Während die Familie die Endgültigkeit der ärztlichen Diagnose stoisch hinnimmt und damit beschäftigt ist, materielle Schadensbegrenzung zu betreiben, überwindet Anne ihre Ohnmacht, ihre Ängste und weigert sich, ihren Mann aufzugeben. Aufgrund ihrer naturheilkundlichen Kenntnisse weiß sie, dass noch nicht alle Möglichkeiten ausgeschöpft sind. Unbeirrt wendet sie ihr Wissen an und hat Erfolg.
Diese spannend geschriebene und ergreifende Erzählung zeigt, wie wichtig es ist, Verantwortung für "unseren Nächsten" zu übernehmen, ärztliche Diagnosen unter Umständen zu hinterfragen und im Rahmen vorhandener Möglichkeiten selbst nach Lösungswegen zu suchen.

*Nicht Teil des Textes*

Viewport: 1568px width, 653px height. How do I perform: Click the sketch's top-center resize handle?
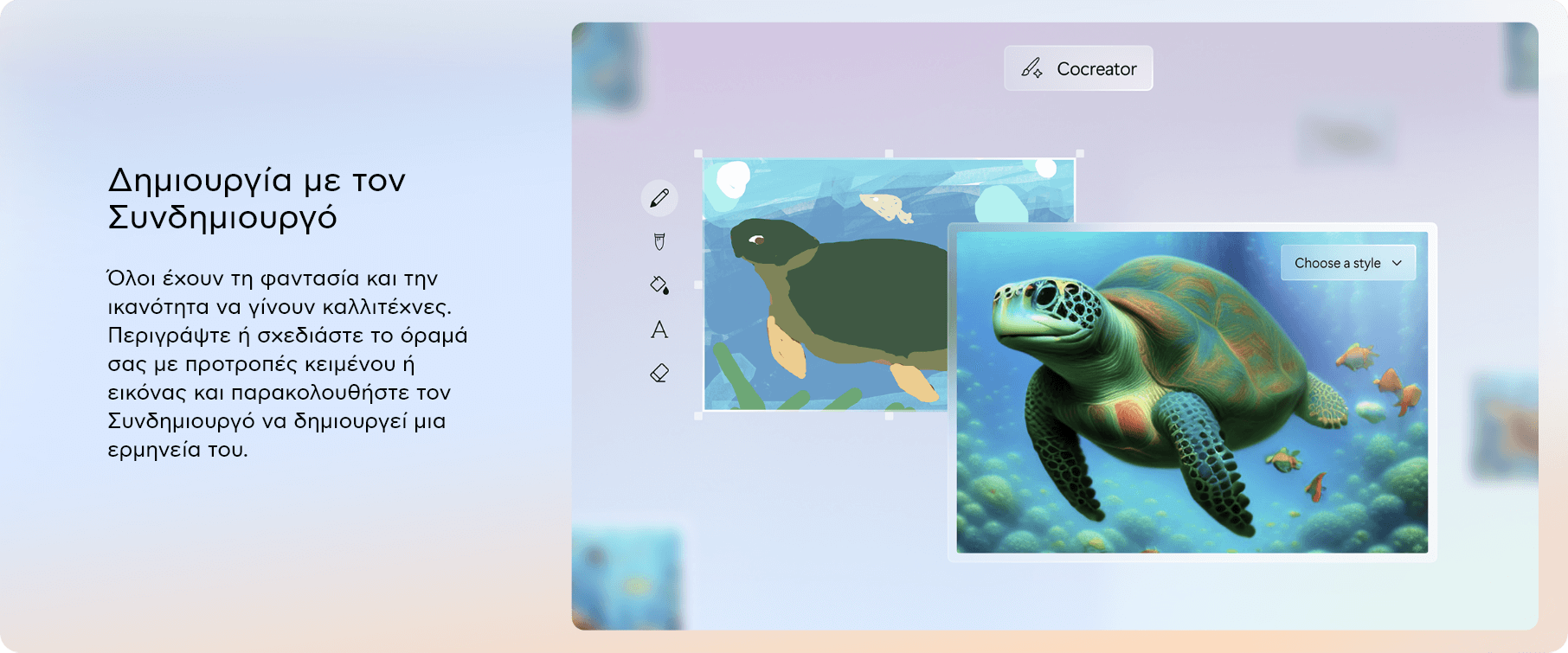pos(890,154)
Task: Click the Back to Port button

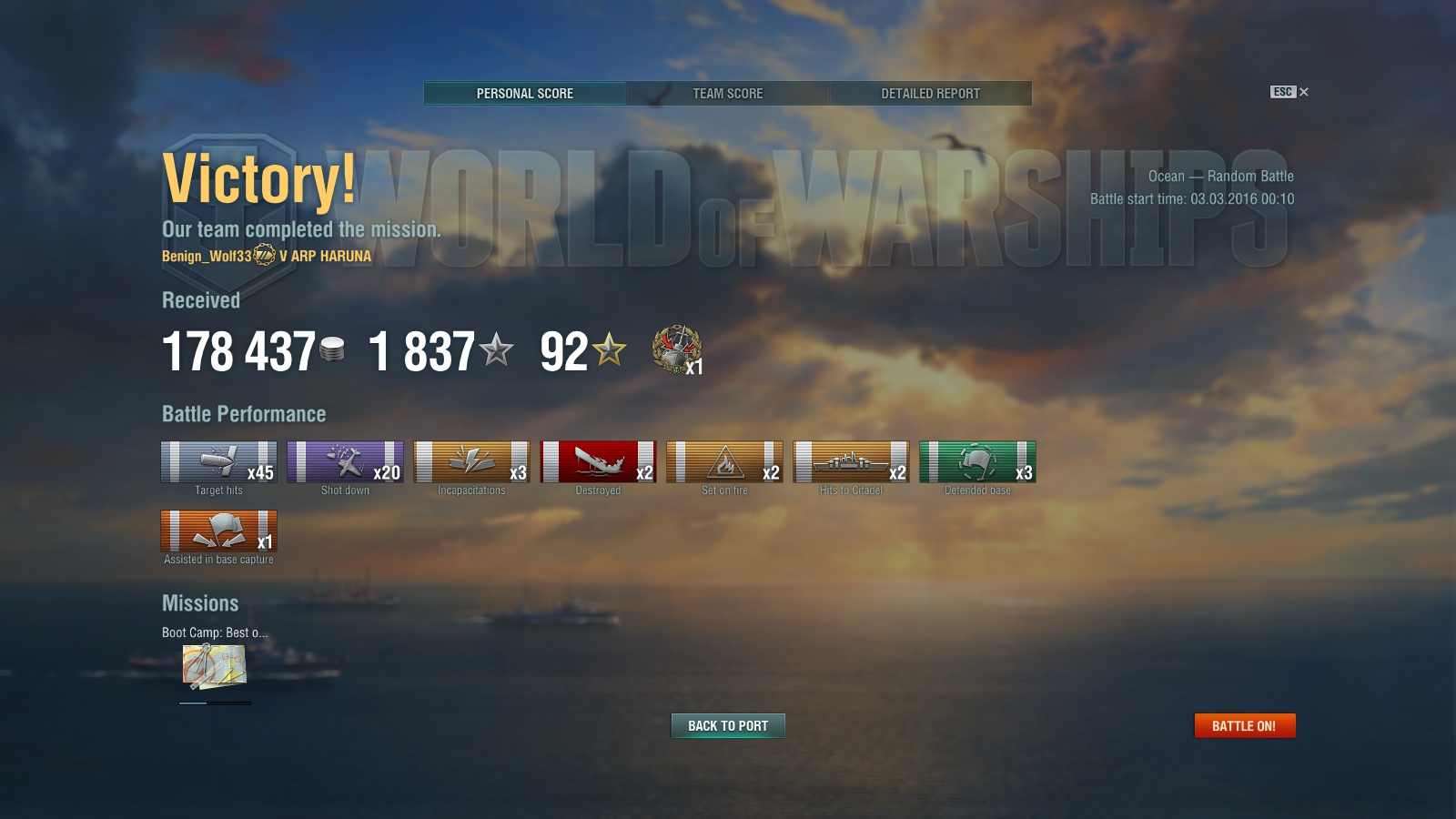Action: pyautogui.click(x=728, y=725)
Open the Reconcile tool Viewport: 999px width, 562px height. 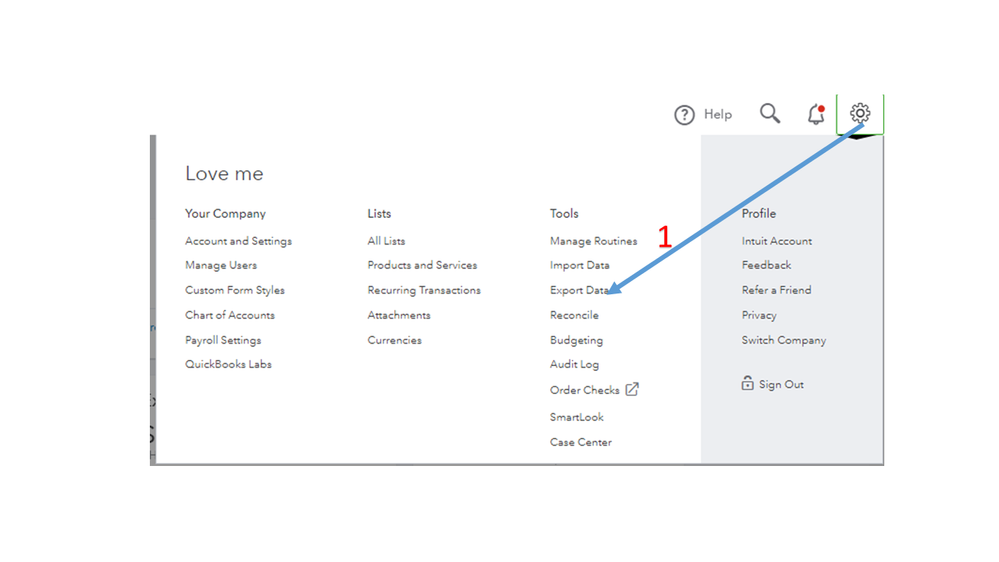574,315
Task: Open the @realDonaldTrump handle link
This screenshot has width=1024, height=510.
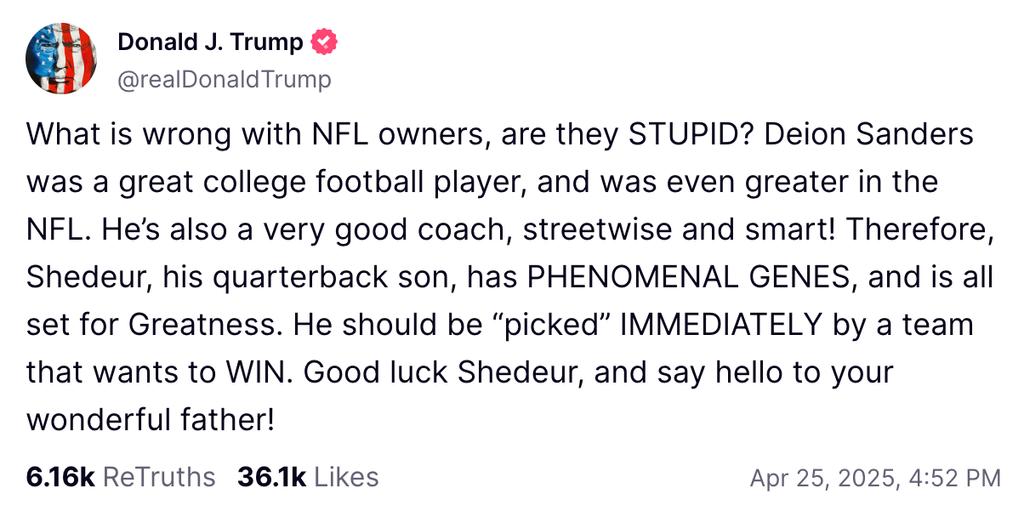Action: (225, 80)
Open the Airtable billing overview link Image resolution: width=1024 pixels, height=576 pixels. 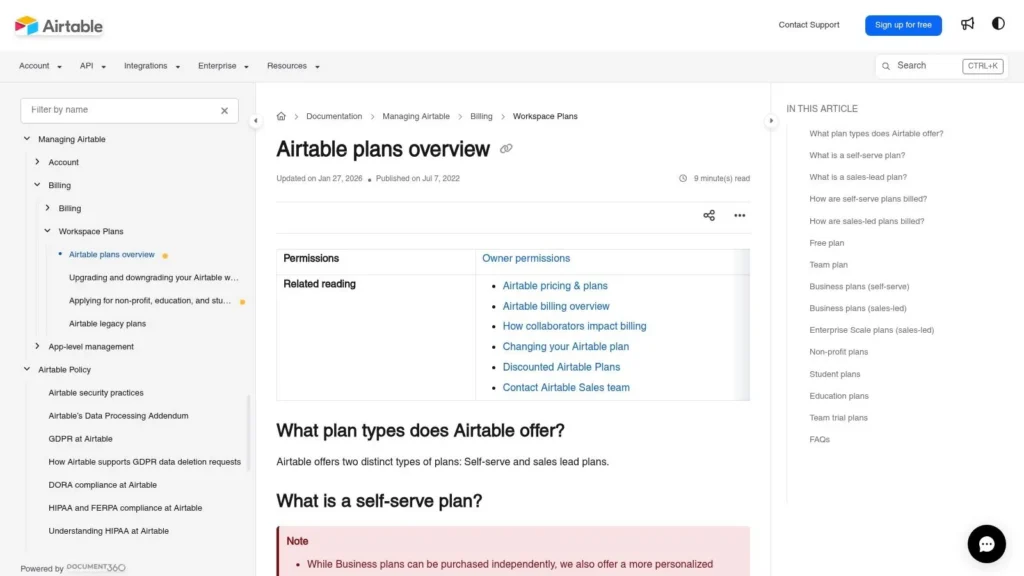pos(556,306)
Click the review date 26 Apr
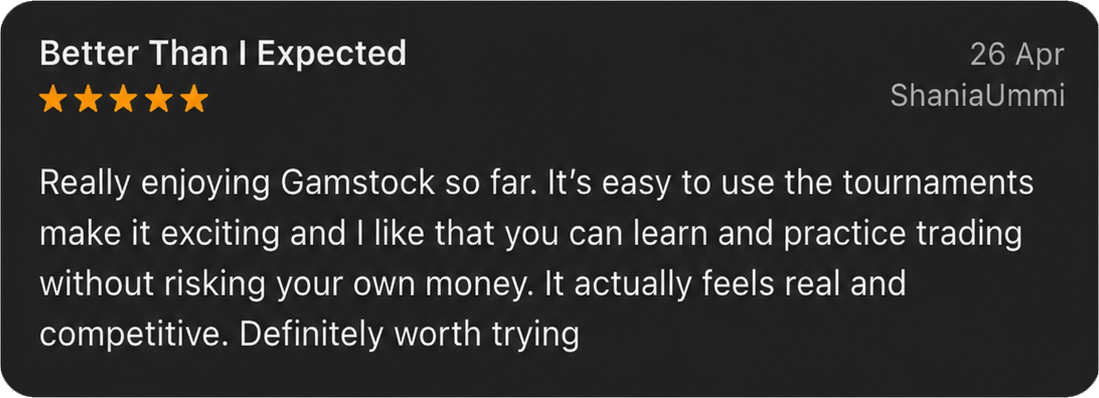The height and width of the screenshot is (398, 1099). pos(1017,55)
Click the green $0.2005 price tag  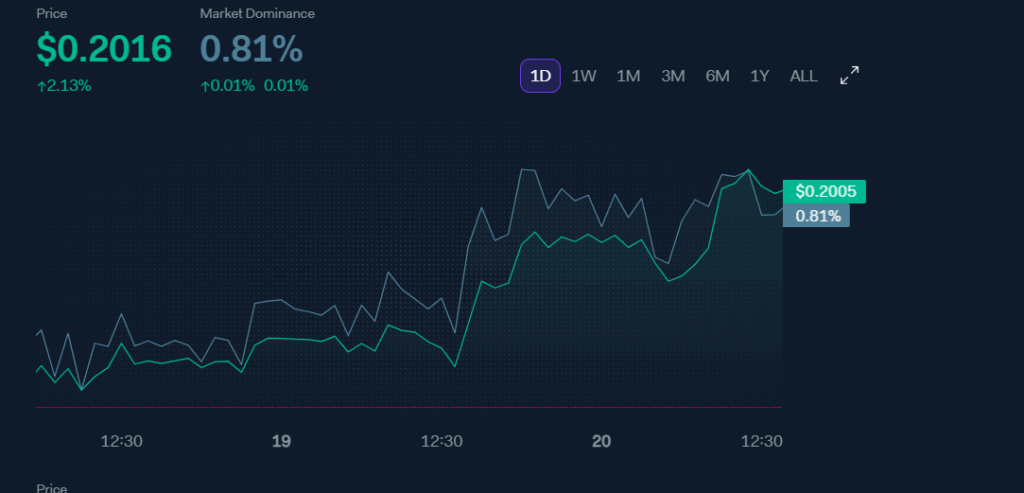tap(825, 191)
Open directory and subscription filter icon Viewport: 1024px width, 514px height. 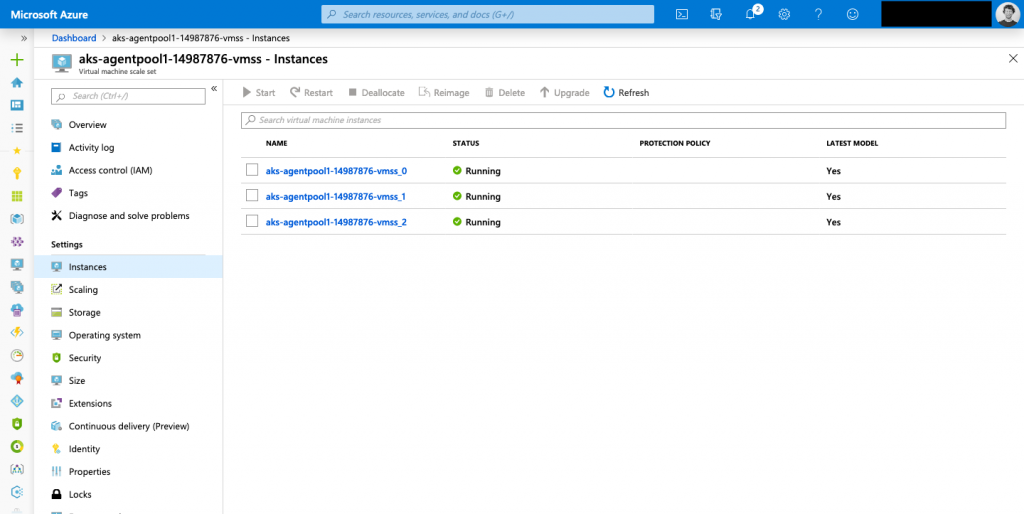(716, 14)
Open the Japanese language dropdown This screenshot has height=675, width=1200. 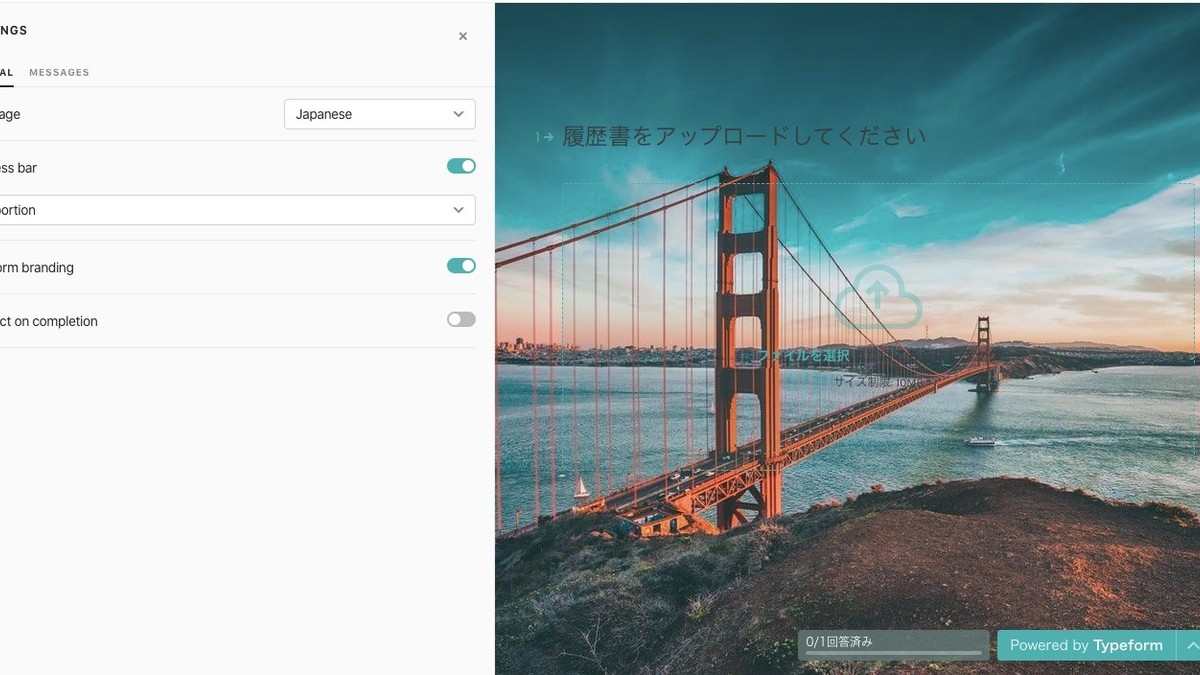pyautogui.click(x=379, y=114)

Das geschilderte Beispiel macht deutlich, welches Potential in naturheilkundlicher und ganzheitlicher Medizin steckt. Der Mensch ist keine Maschine, die durch chemische Stoffe, Reparaturen und Ersatzteile funktionsfähig gehalten werden kann. Nach umfassender und individueller Diagnostik sollten körperliche, immunbiologische und seelische Aspekte eines Krankheitsgeschehens berücksichtigt werden. Es macht Sinn, sich wieder an alte Traditionen der Naturheilkunde heranzutasten und sie in Kombination mit modernen Methoden anzuwenden.
Einen praktischen Beweis hierfür gibt uns Anne Schneider mit ihrem überaus lesenswerten Buch.